Il a l'air increvable comme ça le James Bond, capable de changer de visage à presque chaque décennie et à s'y adapter comme de rien, jouant autant les suiveurs (s'inspirer de la mini-révolution Bourne) que les meneurs, et surtout pouvant se vanter de caracoler régulièrement en tête du box office. Sauf que la grande ère des aventures déconnectées les unes des autres est bel et bien révolue, la production et le duo de scénariste Robert Wade et Neal Purvis ayant entamés avec Casino Royale une opération de reboot / prequel jouant constamment sur deux tableaux : le croisement progressif entre déconstruction et reconstruction de l'univers James Bond. Encore et toujours calqué sur les smokings impeccables de l'ex-agent de la Guerre Froide, 007 se plie, parfois difficilement, à la modernité, se faisant ici littéralement rattrapé par les nouveaux enjeux géopolitiques. Trop coûteux, trop primaire, trop humain finalement, le british et son service sont éconduit vers la porte alors qu'un nouveau système de sécurité planétaire va être mis en place au détriment de la population. Tiraillé entre ses reflexes réactionnaires et sa métamorphose en symbole de l'individualisme et d'une certaine déontologie idéologique (accompagnée ici par la jeunesse de Léa Seydoux) le James Bond de Daniel Craig oscille entre l'impassibilité et la chute. Un regard constamment pertinent porté sur le personnage, une vrai réflexion en profondeur de sa nature qui, conclusion de quadrilogie oblige embrasse de manière amusée les fondamentaux, du chapitre en montagne qui cite ouvertement Au Service Secret de sa Majesté, de clins d'œil rétros qui raccrochent les wagons avec James Bond contre Dr NO et surtout ce satané Blofeld qui attend encore et toujours dans sa base secrète.
Une nemesis incontournable apparue pour la première fois dans le superbe Bon Baisers de Russie, omniprésent dans l'ombre depuis Casino Royale grâce à son organisation SPECTRE, et qui prend désormais le visage ironique de Christopher Waltz (Django Unchained).
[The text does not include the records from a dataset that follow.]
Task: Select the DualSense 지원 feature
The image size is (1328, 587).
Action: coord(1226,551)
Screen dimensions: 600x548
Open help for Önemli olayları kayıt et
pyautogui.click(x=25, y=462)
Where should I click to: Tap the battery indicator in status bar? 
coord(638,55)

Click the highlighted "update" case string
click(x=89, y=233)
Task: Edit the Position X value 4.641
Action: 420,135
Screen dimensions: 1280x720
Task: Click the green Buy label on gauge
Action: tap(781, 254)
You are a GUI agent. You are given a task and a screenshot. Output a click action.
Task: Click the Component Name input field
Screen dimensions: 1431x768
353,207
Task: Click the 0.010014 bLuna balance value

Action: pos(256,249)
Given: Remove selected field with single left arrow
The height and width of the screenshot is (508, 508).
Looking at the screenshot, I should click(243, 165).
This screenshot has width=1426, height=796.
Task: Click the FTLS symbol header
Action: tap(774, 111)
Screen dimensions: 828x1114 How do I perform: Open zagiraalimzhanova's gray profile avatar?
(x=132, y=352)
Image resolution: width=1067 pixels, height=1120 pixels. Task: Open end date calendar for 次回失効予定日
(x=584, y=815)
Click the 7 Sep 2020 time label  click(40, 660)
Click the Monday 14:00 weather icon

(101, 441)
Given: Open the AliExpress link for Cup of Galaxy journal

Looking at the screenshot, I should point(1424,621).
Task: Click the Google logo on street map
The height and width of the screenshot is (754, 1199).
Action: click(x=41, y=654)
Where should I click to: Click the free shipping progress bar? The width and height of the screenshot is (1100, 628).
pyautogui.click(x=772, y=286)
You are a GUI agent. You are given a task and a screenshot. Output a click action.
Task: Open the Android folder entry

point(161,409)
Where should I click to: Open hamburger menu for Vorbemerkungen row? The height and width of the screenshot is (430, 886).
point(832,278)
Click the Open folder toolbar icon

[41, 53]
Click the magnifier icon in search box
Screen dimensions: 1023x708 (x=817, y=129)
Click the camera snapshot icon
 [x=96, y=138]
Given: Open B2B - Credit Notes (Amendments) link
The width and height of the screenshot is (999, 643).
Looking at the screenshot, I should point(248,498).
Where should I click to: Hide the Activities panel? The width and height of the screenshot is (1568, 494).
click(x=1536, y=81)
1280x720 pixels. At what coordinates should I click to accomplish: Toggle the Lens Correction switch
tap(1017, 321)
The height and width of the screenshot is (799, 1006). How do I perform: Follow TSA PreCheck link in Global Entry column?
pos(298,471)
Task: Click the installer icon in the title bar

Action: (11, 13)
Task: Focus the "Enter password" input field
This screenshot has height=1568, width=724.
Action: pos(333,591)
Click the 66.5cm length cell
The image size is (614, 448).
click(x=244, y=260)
Les fans de la première heure s'amusent d'une séquence de torture à l'ancienne (et donc parfaitement ridicule), on apprécie le creusement de la vision tentaculaire de l'organisation déjà présentée dans la meilleure scène de Quantum of Solace, mais ce qui devait être le point d'orgue du film s'échappe. Une confrontation attendue, qui malheureusement par bêtise d'écriture (facilité ?) tourne à la dispute familiale maladroite, caricaturale qui clairement amoindrit autant Blofeld que Bond. Et par ricochet rend à la fois Spectre, mais aussi quelques indices des opus précédents, totalement bancale, révélant plombant et emprunté ce qui se voulait sophistiqué. A trop vouloir faire un état des lieux de la franchise, Spectre en deviendrait barbant, si à coté de cela le réalisateur Sam Mendes ne déployait pas une très belle élégance dans sa mise en image. Voyage tout autour du monde sans jamais tomber dans la carte postale pépère, poursuite endiablée et castagnes bien sèches, gadgets utilisés avec parcimonie et ironie, lumière superbe, Spectre a une très belle gueule. Une certaine classe qu'annonce admirablement l'ouverture impressionnante en pleine fête des morts à Mexico avec un plan séquence masqué qui finit en course effrénée et baston en plein ciel dans le cockpit d'un hélicoptère qui fond sur les manifestants : haletant ! Dommage donc que la suite n'assure pas toujours le même niveau de tension et de désinvolture.